Eve felt herself go cold. “What about my future?”

“You’re going to have to make a tough decision concerning your brother,” Missy said as Zu placed a basket of steaming dumplings in front of her. “You want?”

Eve shook her head and looked away. She couldn’t possibly eat anything now. Nor did she particularly know what to say, so she waited.

“Half an hour ago, Adam was seen emptying bottles of generic pain relievers and replacing them with exotic pheromone capsules,” Missy explained while she waited for her food to cool. Eve tried her best to keep a neutral expression.

“Pheromone capsules fetch a pretty penny on the black market, but they’re difficult to transport. And it looks like your brother has enough to set you both up for months. Except with his record, he’d never make it off the station with them. You, on the other hand…”
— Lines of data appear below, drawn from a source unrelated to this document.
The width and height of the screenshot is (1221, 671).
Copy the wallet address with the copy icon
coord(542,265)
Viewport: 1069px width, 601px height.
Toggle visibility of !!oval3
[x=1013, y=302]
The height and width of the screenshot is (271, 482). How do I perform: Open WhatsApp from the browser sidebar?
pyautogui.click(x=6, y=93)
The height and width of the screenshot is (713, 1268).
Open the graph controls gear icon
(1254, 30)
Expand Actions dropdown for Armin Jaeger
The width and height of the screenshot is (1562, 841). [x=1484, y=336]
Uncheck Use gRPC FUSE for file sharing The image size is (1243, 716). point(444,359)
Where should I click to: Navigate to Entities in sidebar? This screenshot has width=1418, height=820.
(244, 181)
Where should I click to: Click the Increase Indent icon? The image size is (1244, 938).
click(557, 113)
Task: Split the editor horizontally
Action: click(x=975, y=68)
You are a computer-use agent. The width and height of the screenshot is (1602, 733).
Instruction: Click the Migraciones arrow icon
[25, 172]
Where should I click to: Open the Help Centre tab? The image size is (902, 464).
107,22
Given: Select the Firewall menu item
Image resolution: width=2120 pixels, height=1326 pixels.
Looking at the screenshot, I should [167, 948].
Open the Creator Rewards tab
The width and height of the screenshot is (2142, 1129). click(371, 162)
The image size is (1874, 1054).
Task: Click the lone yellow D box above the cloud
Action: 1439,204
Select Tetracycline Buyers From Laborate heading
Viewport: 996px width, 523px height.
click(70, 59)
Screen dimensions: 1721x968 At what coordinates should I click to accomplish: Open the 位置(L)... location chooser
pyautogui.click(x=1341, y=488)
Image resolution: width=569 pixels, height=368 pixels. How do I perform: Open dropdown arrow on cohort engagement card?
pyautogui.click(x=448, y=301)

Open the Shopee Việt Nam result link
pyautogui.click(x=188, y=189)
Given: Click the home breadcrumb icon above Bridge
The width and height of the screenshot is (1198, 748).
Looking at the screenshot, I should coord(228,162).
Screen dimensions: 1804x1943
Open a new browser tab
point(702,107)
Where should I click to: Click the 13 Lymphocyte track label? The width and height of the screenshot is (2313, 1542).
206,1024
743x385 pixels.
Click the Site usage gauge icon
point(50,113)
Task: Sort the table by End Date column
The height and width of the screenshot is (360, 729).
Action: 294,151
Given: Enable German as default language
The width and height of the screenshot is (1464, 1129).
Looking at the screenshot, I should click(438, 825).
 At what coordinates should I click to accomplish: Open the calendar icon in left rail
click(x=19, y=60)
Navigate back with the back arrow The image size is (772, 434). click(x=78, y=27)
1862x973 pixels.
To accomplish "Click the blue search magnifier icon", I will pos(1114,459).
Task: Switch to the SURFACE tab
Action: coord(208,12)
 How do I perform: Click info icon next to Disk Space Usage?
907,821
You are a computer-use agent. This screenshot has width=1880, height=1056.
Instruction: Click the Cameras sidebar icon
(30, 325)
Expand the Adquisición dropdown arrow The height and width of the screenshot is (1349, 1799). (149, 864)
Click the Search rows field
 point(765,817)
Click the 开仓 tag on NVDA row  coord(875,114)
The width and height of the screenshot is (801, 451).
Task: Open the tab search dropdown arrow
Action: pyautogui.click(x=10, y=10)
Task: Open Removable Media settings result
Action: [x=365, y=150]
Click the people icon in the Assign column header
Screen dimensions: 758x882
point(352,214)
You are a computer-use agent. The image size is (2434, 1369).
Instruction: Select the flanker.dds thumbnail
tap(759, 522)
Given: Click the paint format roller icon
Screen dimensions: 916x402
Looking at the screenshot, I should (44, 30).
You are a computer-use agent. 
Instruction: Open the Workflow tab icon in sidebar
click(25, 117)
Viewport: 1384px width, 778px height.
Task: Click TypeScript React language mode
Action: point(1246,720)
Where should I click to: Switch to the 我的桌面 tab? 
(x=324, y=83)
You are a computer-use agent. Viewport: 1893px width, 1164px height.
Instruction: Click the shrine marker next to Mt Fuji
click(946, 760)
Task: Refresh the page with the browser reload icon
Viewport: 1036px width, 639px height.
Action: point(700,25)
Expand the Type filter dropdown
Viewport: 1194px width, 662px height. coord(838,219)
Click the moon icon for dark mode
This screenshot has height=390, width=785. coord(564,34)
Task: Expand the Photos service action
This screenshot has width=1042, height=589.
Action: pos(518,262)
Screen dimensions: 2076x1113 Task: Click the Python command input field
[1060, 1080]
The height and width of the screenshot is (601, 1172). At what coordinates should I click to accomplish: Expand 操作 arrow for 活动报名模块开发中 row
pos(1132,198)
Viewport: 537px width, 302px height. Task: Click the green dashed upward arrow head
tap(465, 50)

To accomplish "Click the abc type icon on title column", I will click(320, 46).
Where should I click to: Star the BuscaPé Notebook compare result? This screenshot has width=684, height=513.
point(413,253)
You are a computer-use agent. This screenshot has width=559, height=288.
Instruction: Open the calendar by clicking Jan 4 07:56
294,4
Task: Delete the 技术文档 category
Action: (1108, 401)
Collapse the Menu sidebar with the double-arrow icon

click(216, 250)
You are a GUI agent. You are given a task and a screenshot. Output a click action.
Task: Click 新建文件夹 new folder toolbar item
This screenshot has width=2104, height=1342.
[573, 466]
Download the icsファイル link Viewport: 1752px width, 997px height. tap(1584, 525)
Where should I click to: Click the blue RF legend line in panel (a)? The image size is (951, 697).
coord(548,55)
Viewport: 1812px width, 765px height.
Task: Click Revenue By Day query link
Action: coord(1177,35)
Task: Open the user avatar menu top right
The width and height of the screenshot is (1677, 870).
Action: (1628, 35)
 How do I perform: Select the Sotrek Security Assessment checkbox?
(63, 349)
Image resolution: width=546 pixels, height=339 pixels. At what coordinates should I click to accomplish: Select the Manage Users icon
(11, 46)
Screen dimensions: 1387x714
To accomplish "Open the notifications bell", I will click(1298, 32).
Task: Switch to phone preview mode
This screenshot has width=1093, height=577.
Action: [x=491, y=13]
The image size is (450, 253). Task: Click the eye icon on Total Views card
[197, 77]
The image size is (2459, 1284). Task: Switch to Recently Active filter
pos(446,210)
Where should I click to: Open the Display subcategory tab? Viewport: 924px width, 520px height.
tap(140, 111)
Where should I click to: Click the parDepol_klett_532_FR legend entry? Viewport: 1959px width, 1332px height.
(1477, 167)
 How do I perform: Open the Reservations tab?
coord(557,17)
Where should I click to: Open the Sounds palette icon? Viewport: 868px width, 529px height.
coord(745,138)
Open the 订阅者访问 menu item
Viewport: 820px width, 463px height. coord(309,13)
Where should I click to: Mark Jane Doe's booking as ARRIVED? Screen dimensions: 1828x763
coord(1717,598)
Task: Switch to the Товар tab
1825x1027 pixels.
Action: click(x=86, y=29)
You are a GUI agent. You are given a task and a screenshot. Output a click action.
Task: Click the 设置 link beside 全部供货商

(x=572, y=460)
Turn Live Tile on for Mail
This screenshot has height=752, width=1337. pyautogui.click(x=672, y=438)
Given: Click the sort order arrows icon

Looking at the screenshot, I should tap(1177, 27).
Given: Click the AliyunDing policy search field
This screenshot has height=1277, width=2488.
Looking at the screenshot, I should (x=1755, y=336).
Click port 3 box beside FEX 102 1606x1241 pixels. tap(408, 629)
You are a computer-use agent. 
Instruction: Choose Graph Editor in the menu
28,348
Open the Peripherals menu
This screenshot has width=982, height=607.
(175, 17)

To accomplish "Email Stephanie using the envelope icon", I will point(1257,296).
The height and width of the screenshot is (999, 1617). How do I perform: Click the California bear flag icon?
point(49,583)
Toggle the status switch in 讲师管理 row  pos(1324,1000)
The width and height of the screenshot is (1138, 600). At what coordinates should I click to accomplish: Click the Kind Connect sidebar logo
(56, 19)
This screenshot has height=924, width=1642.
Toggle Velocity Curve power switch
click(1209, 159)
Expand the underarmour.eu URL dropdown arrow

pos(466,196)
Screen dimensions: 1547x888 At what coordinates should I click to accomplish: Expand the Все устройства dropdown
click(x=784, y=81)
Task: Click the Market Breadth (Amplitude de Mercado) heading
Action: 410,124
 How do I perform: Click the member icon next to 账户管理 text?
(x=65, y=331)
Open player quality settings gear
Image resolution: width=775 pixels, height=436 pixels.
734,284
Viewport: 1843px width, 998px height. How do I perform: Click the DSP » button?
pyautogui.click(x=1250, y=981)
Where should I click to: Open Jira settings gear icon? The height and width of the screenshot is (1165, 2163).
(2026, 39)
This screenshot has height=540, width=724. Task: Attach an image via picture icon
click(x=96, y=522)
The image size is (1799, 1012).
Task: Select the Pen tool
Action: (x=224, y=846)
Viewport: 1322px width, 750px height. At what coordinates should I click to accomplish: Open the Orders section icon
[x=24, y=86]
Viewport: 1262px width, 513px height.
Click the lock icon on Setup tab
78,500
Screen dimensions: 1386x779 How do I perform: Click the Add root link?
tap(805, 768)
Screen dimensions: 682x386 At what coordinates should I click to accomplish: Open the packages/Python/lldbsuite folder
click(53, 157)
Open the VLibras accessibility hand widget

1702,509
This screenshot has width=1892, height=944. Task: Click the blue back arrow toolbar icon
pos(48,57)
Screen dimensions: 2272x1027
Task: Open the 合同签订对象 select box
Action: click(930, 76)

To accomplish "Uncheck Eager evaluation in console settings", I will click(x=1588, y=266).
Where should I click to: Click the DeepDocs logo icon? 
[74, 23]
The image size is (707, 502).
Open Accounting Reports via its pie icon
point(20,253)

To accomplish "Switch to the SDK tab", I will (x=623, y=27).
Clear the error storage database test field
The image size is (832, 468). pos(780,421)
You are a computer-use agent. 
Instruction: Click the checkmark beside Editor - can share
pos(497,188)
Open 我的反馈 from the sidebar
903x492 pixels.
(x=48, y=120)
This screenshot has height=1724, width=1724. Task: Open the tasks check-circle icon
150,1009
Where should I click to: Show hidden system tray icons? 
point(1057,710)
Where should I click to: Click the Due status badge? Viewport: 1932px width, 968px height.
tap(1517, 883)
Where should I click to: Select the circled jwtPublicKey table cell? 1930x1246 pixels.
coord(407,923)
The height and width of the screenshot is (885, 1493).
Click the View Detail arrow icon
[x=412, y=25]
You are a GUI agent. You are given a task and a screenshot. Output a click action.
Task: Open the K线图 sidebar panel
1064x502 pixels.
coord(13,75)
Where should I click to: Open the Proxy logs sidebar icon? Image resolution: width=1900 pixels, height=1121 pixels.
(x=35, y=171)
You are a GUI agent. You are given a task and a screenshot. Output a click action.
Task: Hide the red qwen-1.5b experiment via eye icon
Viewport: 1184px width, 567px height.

“What about me?” Eve said more belligerently than she’d meant.

“Your brother is counting on your pristine record to get you through station customs without being searched, but that’s not what’s going to happen. The pills will be found and you will be charged with trafficking restricted substances.”

Eve’s eyes widened.

“So my question is: do you love your brother enough to spend five years in cryo storage for him? And ruin all prospects of a career after that?” Missy asked, popping a crispy dumpling in her mouth. “Or would you rather take this one way ticket to Mars and forget this whole thing happened? I hear they’re in desperate need of teachers these days.”

Eve stared wordlessly. How was she supposed to answer that?